Begin with the line containing "This screenshot has width=553, height=251." and copy every line after it to the end of the entries, exactly, leaving out the lines before it.
START Records to use
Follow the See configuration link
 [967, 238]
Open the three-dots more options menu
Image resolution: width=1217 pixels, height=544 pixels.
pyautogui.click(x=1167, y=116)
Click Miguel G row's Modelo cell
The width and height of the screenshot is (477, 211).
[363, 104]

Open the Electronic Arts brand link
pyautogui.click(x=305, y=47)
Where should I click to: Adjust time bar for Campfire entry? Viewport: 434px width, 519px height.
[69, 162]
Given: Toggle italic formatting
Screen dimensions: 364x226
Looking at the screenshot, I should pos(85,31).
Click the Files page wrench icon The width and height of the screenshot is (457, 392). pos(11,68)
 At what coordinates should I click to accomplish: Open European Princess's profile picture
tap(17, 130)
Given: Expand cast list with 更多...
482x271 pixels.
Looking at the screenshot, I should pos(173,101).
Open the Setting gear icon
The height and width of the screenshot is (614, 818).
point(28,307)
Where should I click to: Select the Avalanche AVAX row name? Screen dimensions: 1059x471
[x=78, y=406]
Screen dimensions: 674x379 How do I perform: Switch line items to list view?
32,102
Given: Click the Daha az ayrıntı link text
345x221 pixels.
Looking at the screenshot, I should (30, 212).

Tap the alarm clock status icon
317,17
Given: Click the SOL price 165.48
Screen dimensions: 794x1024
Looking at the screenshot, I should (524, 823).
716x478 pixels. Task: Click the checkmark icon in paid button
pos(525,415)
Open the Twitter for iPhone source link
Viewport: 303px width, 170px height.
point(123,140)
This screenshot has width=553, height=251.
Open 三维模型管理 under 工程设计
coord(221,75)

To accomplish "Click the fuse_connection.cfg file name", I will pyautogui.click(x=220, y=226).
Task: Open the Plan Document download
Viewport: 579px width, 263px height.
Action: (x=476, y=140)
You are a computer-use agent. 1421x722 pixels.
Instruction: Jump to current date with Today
END Records to use
Exercise answer:
This screenshot has width=553, height=251.
Open 三维模型管理 under 工程设计
coord(221,75)

To accomplish "Click the fuse_connection.cfg file name", I will pyautogui.click(x=220, y=226).
Task: Open the Plan Document download
Viewport: 579px width, 263px height.
Action: (x=476, y=140)
You are a computer-use agent. 1421x722 pixels.
Instruction: Jump to current date with Today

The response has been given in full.